Отсутствие ответов – очередная неудача – невольный повод задуматься. «Если я ничего не помню, как можно считать, что я – это действительно я?» Винсент вновь и вновь задает себе этот вопрос и не находит ответ. «Как отличить сон от реальности? И есть ли между ними различия?» Корабль окутан тишиной. Сердце колотится как безумное. Он засыпает – и исчезает. В реальности сна вовсе нет никакого Винсента: не-Винсент твердо уверен, что вместо имени у него номер, острый и ломкий, как сухие ветки.
***
Временами Сеть казалась огромным пустынным океаном с редкими островками жизни: сознания погруженных в виртуальность, копии чьих-то личностей, тихие голоса, как будто никому не принадлежавшие, ИИ, обладающие чем-то большим, нежели просто способностью логически мыслить. Всего лишь цепочки кодов, программы и надстройки, переплетения данных, тонкая паутина нитей, соединяющих различные элементы – изнанка человеческого мира, его отражение или отдельное пространство, другой мир с другими правилами, соприкасающийся с реальностью? Вряд ли кто-нибудь мог ответить на этот вопрос.
Изначально Сеть была миром, созданным людьми для людей. Но... определение жизни несомненно давно уже нуждалось в переосмыслении. Путешествуя по новой реальности, Мотоко еще больше убедилась в этом. Прежние сомнения все так же мучили ее и не давали покоя. Тогда ей казалось, что настоящая она давным-давно умерла, и осталась лишь копия, помещенная в искусственное тело с кибермозгом – если не хуже: она могла быть просто написанной кем-то программой. Может, однажды создатель бросил ее или просто умер, а она осталась, и кто-то другой нашел ее код и перенес в кибертело, и кибермозг, развиваясь, породил разум и стал вместилищем души, которая никогда не принадлежала человеку.
Блуждая в лабиринте Сети, Мотоко думала, что погружение в виртуальность до некоторой степени напоминает прыжок в бескрайний океан, и даже выход в реальность отдаленно был похож на подъем с глубины.
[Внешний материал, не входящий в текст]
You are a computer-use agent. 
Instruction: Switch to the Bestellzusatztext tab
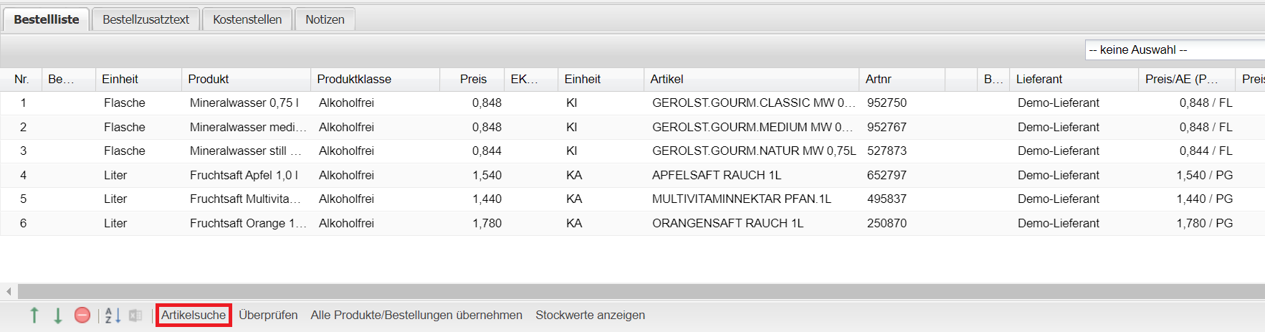(145, 19)
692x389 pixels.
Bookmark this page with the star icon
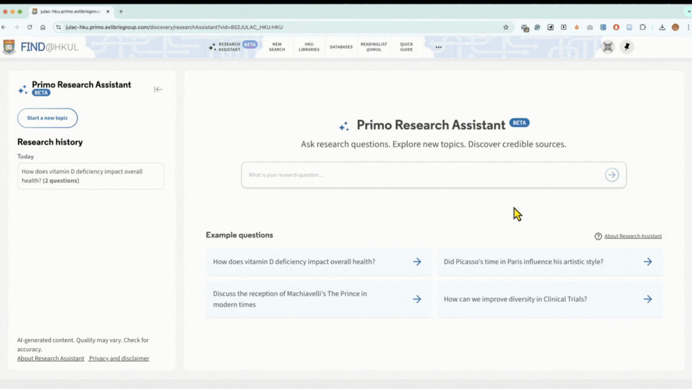point(506,27)
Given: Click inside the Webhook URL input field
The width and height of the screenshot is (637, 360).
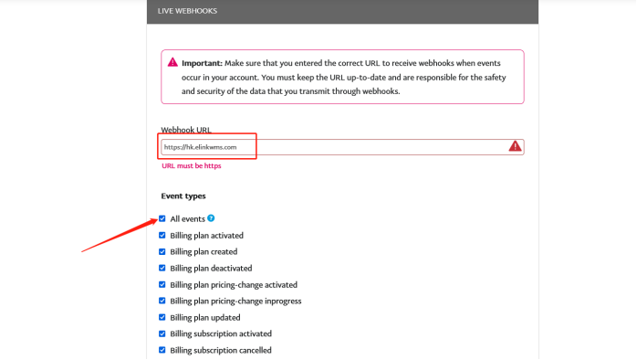Looking at the screenshot, I should click(x=342, y=147).
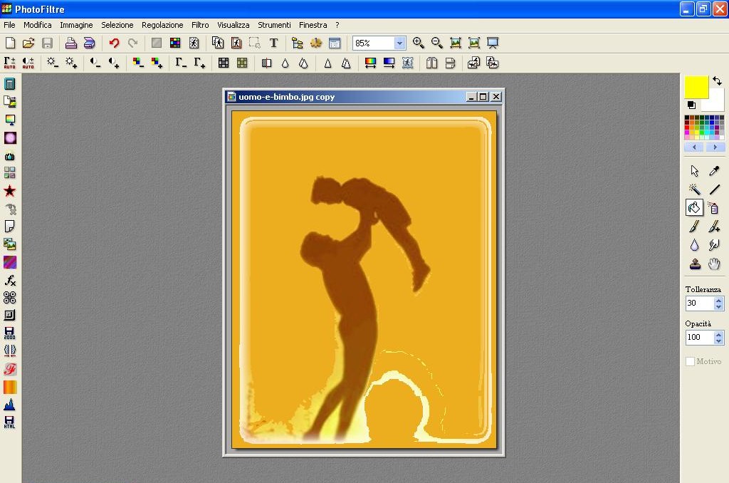The height and width of the screenshot is (483, 729).
Task: Reset colors to default black and white
Action: [691, 105]
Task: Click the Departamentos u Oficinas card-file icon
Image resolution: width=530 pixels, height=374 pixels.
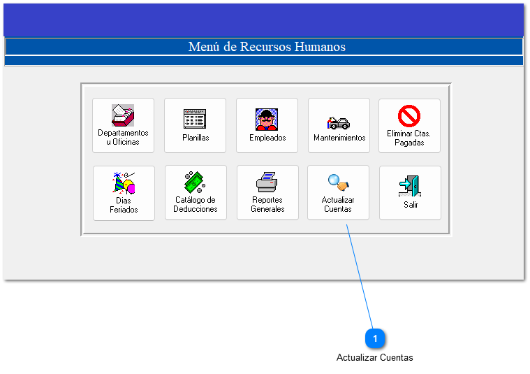Action: (123, 115)
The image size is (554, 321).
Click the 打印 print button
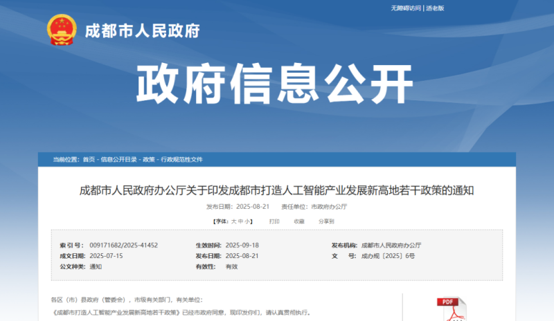click(x=274, y=221)
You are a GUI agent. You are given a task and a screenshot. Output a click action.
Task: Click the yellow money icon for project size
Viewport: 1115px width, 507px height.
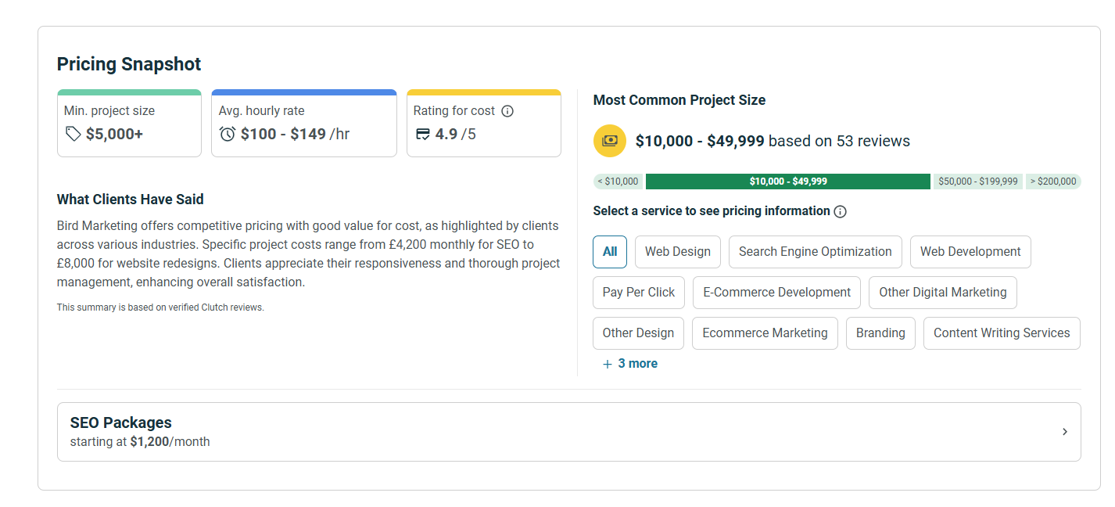(x=610, y=141)
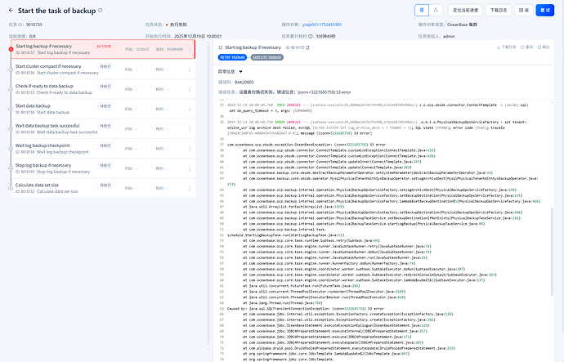Image resolution: width=564 pixels, height=362 pixels.
Task: Open more options for Calculate data set size
Action: point(189,187)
Но все же, когда она всплывала к поверхности воды, встречаясь лицом к лицу с собственным отражением, и когда покидала электронное пространство, то испытывала совершенно разные чувства. В первом случае это были страх, тревога, одиночество и – надежда. В такие минуты Мотоко всегда слышала тихий призрачный шепот, словно кто-то наделял мир смыслом; может быть, это была она сама – творец и хозяин своей реальности. Во втором же случае Мотоко не видела ничего необычного: выйти из комнаты и закрыть за собой дверь, оставляя возможность в любой момент вернуться, – вот что значило отключиться от Сети.